I still think it was a lot of my fault etc. But she shouldn't have waited until she was happy and dragged me down. It's not her fault, she's not a terrible person, we just weren't a good match.
And with so much of my life combined with this person I did loose everything I had. I thought I would never find better, thought the darkest of dark thoughts. A lot of people said I need to rediscover myself.
But I never really had an identity. So it was actually discovering myself. It's only very very recently I'm seeing this.
I wasn't actually controlled per say, but I felt controlled. That I was always trying to make things right, (in my head I was) and eventually I think I just gave up and both our lives became boring. My mission became to keep us together. Keep something together that wasn't to be.
I never would have broken it off if she didn't, I loved her to bits. Genuinely the only person I loved. But it wasn't enough.
I don't want to trivialize abuse. It was my fault for not being brave enough to get out.
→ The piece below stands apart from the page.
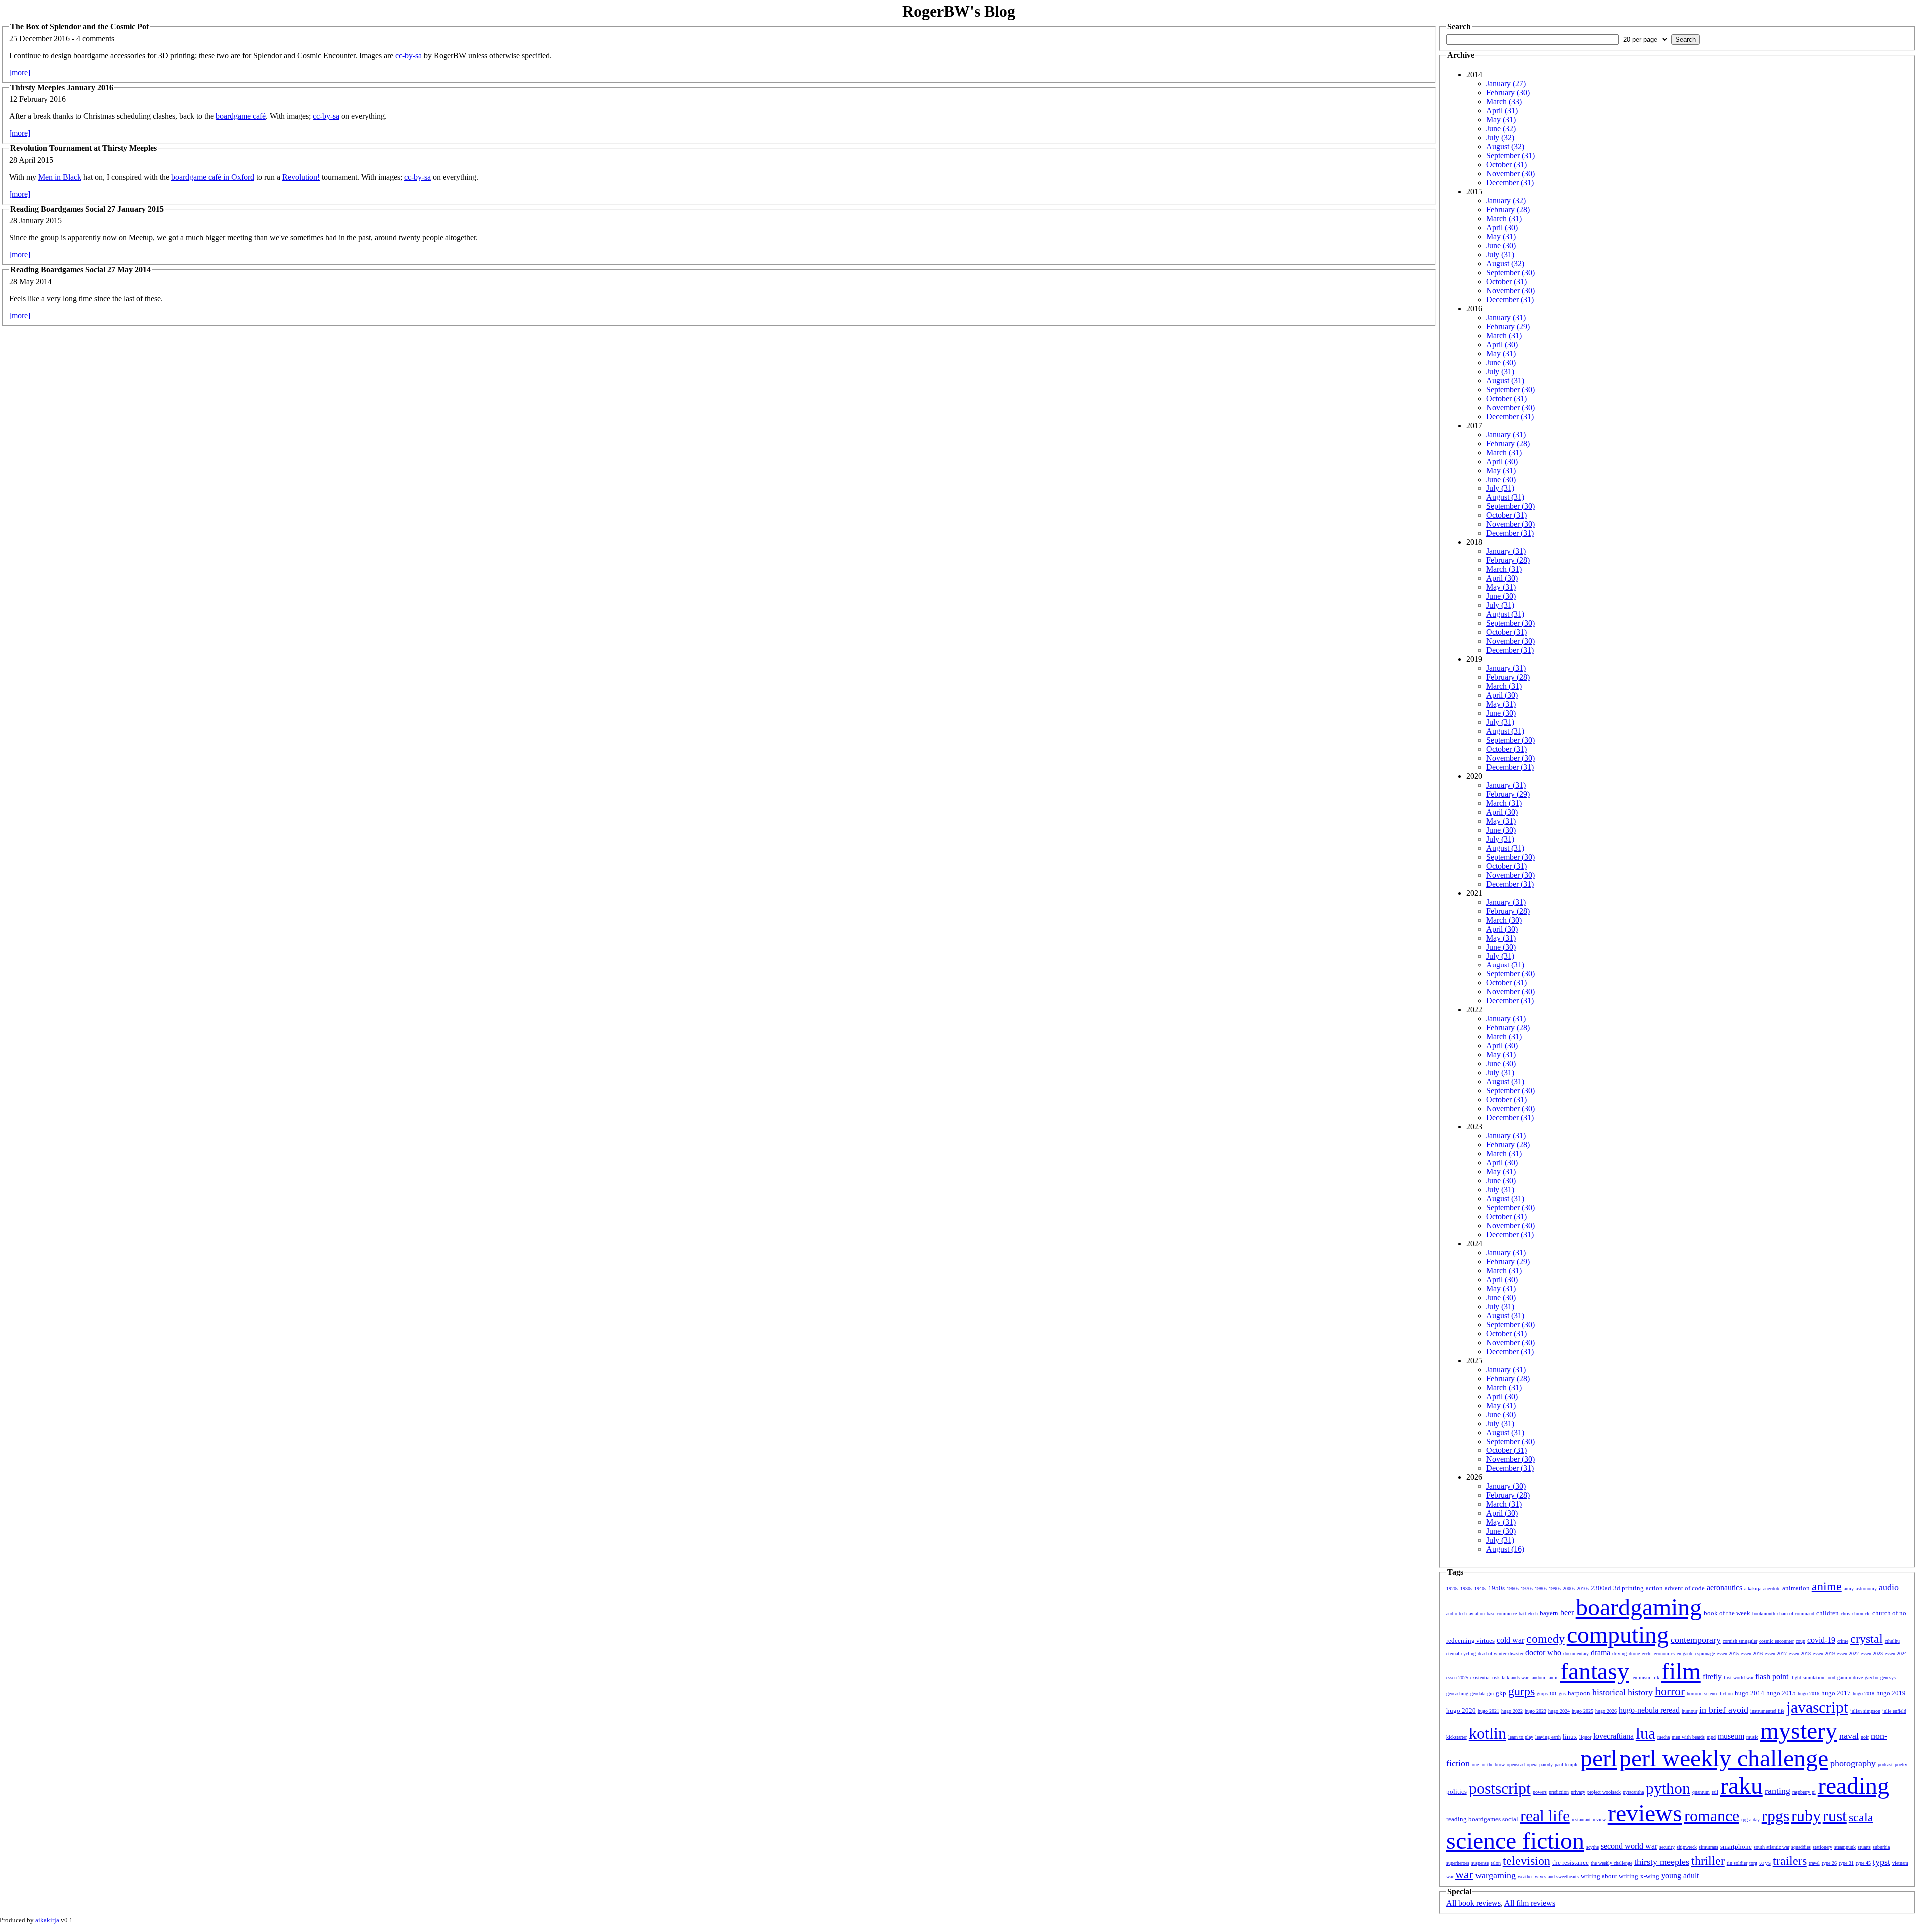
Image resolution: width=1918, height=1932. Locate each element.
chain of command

If the other guy hadn't come along Wed still be together now. I've never hated him for that reason.
And knowing that she actually hated me (horrible was one word I found describing me) hurt. Why would you stay with someone you thought was horrible?
There was no telling me. Enough people here know that. And even in hindsight, there was no way too. No one could tell me. It's going to be better ahead. I still think if I had given up completely in the aftermath I would have been in a really bad place still.
It's only by putting myself out and not quite giving up on myself I finally feel a bit different about my social situation.
hah i got that too. That she hated me. After all the stuff i've put up with from her. The rages, the insults...she hates me. Jesus.